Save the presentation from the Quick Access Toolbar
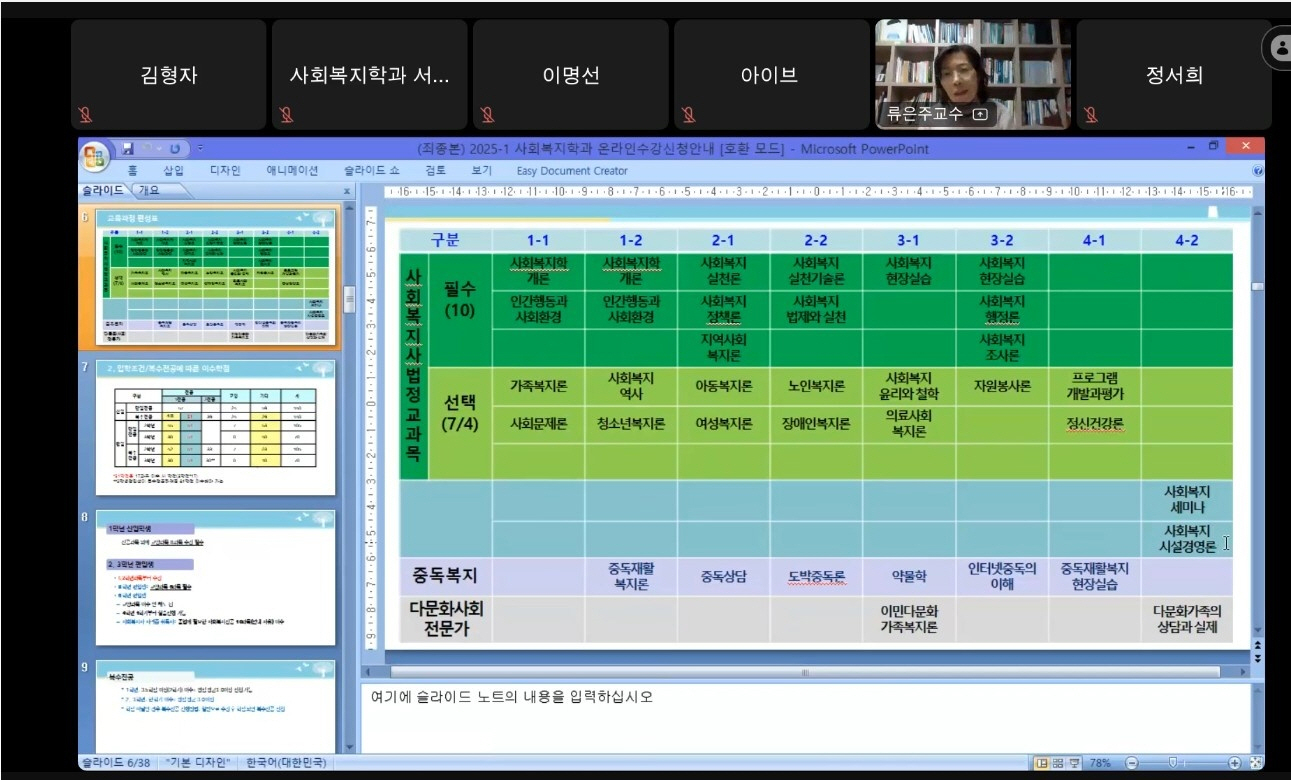The height and width of the screenshot is (780, 1291). click(128, 148)
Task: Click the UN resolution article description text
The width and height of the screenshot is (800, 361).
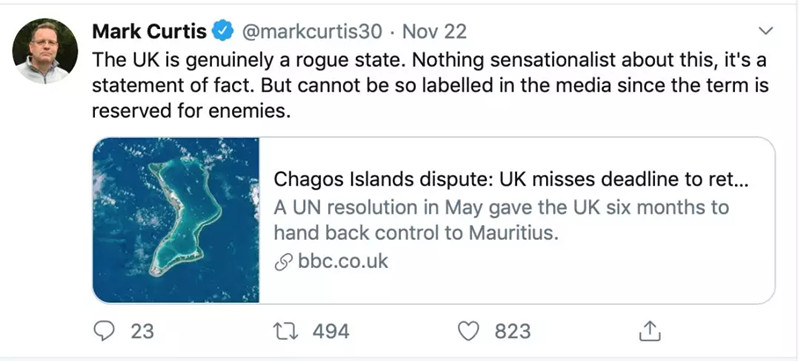Action: coord(501,220)
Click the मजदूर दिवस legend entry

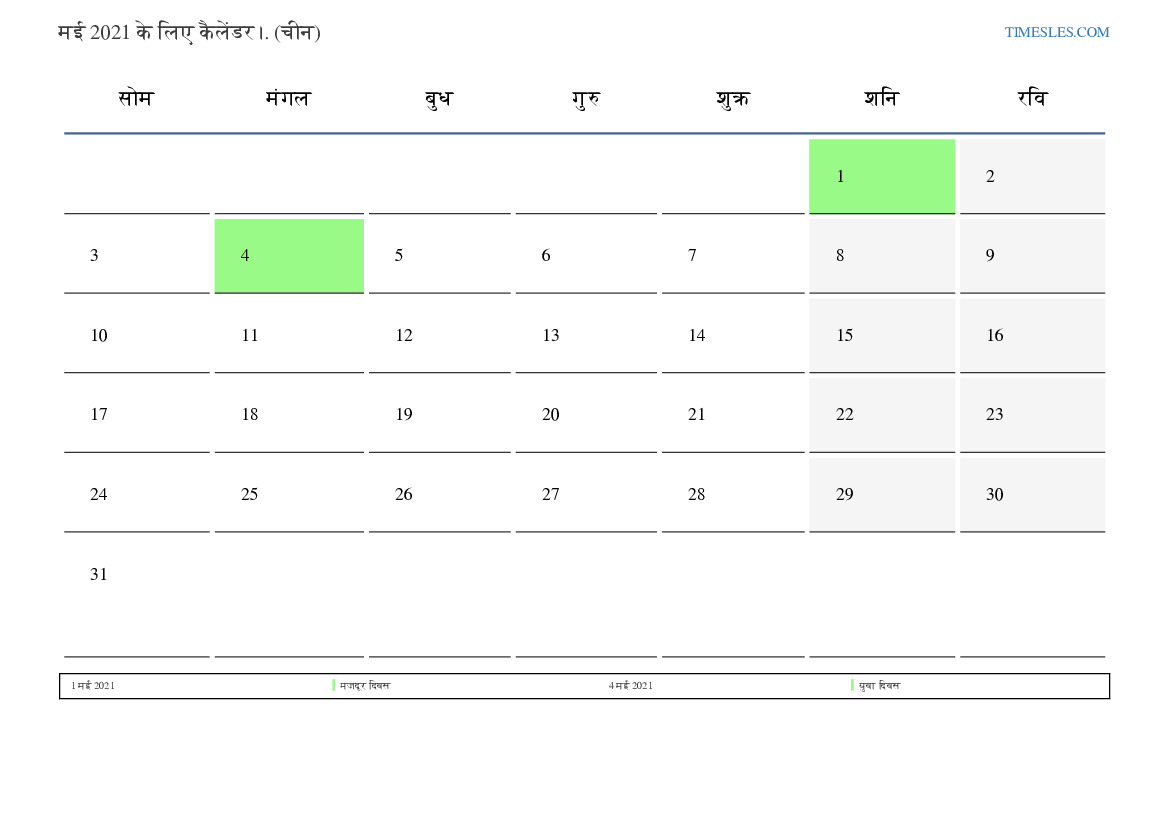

- _Stated task_
Rewrite every line of the material above with "slide deck" in place of "presentation", keeping everything else unchanged. Leave the pictures out.

- _Completed task_
Save the slide deck from the Quick Access Toolbar
The height and width of the screenshot is (780, 1291). click(128, 148)
Task: Click the UN resolution article description text
The width and height of the screenshot is (800, 361).
Action: coord(501,220)
Click the मजदूर दिवस legend entry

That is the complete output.